## [SHORT TASK 1]
According to the OSCAR walkthrough, how many events does the downloaded ntuple file contain?

## [QUOTED TEXT]

# # # # # # #

The most basic outline of the process is as follows.

Part I:  Running a generator's output ntuple thru OSCAR to produce Root files containing the Hits information.  OSCAR is the cms detector simulator.

Part II:  Running the OSCAR output thru ORCA's digitization process to produce another set of Root files containing the digitized detector response information.

Part III:  Running the ORCA digitization output thru the L1CaloTrigger ntuple writer to produce a root file containing information from the L1CaloTrigger ORCA package as well as relevant generator level information for comparison.

Part IV:  Examining the L1CaloTrigger ntuple in root.

Part I: 

Step 1:  Setting up on OSCAR environment.

cd to your favorite working directory
scram project OSCAR OSCAR_2_4_5
cd OSCAR_2_4_5/src

Step 2:  Checking out OSCAR code from CVS
cmscvsroot OSCAR
cvs login
98passwd
cvs co -r OSCAR_2_4_5 Workspace
OR if this doesn't work try
setenv CVSROOT :pserver:anonymous@cmscvs.cern.ch:/cvs_server/repositories/OSCAR
cvs login
98passwd
cvs co -r OSCAR_2_4_5 Workspace
cd Workspace 

Step 3:  Running a monte carlo produced ntuple thru OSCAR

Download the following ntuple file.  It contains 100 events of doubly diffractive 120GeV Higgs production made with the generator EDDE.  We will be using this file as the generator input for the entire process.
Also download the following oscarrc file.  It will replace the default oscarrc in the Workspace directory.  It contains the proper settings for input and output files to work with this walkthrough.
oscarrc
edde_higgs_bb.ntpl
source writeTrigger.csh (or .sh)
eval `scram runtime -csh` (or -sh)

# # # # # # #

## [SHORT TASK 2]
Repeat the listing from the line containing "Select the dark LIVING ROOM circle" to the line containing "Image resolution: width=1473 pixels, height=1376 pixels. 180,852", requests included, multiplying each answer coordinate by 2.45 and rounding to whole numbers with halves going up.

# # # # # # #

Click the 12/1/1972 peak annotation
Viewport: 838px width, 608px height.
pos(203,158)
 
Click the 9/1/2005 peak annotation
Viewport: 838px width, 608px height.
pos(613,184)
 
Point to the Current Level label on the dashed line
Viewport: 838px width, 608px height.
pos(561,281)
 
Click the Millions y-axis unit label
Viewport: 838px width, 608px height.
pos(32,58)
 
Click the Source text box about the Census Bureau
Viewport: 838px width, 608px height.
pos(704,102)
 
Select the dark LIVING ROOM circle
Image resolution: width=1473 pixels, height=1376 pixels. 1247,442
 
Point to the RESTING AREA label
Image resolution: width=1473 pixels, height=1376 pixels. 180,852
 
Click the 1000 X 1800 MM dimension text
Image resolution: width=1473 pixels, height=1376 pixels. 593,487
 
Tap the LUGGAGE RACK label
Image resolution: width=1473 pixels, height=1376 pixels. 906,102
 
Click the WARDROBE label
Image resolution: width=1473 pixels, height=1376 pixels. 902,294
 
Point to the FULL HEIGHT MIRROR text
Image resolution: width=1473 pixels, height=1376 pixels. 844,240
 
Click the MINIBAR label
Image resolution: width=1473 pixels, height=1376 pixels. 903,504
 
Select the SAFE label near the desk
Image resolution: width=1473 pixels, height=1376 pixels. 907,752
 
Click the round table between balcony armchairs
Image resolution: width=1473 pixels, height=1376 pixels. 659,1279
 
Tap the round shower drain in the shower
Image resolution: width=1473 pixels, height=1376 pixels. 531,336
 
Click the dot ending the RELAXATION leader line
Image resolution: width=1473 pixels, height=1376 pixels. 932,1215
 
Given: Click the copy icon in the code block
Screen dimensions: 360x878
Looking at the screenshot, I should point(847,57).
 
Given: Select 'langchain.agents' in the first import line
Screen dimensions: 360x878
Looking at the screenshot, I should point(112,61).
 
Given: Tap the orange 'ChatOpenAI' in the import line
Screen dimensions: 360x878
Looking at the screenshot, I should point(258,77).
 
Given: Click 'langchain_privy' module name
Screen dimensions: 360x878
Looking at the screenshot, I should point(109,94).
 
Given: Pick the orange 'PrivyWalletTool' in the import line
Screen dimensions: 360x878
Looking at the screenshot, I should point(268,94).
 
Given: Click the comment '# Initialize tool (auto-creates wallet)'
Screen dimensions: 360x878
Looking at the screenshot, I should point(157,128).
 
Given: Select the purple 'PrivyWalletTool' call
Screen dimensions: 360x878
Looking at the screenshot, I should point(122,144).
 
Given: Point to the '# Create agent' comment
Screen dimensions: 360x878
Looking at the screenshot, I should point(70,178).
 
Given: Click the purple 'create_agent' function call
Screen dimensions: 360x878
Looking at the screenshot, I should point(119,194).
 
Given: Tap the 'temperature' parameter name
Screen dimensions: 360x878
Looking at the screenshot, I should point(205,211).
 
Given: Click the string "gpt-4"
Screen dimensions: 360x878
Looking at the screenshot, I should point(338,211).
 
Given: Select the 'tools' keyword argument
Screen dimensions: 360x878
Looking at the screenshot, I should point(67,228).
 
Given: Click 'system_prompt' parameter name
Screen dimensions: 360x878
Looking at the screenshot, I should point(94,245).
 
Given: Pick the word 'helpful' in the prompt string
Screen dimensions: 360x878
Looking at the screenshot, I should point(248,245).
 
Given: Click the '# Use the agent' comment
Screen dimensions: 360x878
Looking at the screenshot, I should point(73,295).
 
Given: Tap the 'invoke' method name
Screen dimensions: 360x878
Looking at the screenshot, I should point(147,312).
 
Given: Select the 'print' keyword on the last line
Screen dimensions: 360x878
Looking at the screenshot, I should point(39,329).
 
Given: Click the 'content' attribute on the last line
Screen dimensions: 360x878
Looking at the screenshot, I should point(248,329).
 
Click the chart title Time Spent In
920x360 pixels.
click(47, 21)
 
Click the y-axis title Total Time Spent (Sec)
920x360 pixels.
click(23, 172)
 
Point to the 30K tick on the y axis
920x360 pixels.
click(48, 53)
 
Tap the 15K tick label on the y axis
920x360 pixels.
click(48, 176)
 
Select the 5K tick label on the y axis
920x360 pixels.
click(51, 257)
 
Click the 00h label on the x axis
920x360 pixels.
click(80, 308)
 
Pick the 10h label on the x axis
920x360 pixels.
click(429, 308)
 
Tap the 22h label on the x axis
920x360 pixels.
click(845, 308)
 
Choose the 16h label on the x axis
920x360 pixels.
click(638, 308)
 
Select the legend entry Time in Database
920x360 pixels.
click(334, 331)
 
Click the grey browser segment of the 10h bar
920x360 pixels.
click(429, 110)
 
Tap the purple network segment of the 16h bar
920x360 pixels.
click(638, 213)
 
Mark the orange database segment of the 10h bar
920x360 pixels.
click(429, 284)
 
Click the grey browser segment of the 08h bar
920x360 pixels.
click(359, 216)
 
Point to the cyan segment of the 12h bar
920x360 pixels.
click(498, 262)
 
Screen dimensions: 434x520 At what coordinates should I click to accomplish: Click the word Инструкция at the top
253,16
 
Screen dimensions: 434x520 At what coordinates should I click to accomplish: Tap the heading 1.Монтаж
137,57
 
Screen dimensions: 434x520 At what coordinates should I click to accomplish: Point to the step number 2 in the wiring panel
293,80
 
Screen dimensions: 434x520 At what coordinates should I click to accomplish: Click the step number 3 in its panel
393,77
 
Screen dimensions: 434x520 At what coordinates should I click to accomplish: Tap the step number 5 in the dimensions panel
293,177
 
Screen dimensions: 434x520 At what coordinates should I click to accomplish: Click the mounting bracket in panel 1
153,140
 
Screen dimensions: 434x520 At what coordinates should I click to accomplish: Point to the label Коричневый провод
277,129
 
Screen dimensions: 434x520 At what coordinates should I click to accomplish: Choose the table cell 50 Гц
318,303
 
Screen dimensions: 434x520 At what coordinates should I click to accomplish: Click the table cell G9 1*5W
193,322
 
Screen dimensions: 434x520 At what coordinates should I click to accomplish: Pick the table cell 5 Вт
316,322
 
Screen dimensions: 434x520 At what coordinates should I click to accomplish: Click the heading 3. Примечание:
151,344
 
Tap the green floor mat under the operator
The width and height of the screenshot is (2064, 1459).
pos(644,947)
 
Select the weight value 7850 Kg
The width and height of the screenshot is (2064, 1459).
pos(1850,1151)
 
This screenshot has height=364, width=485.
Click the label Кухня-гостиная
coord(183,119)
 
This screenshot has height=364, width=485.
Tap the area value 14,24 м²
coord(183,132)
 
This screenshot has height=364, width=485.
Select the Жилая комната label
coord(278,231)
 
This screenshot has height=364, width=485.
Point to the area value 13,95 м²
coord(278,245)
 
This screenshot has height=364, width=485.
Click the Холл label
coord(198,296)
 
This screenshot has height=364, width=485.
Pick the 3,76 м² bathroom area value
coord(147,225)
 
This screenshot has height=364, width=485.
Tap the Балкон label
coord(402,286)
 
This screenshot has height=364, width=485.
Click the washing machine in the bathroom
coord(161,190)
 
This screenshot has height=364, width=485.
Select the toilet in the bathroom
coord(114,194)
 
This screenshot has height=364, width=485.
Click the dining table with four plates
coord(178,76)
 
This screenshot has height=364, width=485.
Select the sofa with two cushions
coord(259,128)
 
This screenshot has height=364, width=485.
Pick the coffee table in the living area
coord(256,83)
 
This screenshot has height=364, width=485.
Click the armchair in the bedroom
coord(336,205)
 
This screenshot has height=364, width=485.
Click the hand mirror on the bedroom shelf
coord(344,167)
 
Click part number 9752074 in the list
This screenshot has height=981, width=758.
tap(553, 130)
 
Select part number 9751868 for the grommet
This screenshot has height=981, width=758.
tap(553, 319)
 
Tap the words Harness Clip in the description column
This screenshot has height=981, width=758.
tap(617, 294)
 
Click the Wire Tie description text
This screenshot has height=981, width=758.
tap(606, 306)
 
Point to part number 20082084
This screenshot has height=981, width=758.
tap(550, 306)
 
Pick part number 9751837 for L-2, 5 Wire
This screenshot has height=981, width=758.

# # # # # # #

## [TASK RESULT 1]
100 events.

## [TASK RESULT 2]
Select the dark LIVING ROOM circle
Image resolution: width=1473 pixels, height=1376 pixels. 3055,1083
 
Point to the RESTING AREA label
Image resolution: width=1473 pixels, height=1376 pixels. 441,2087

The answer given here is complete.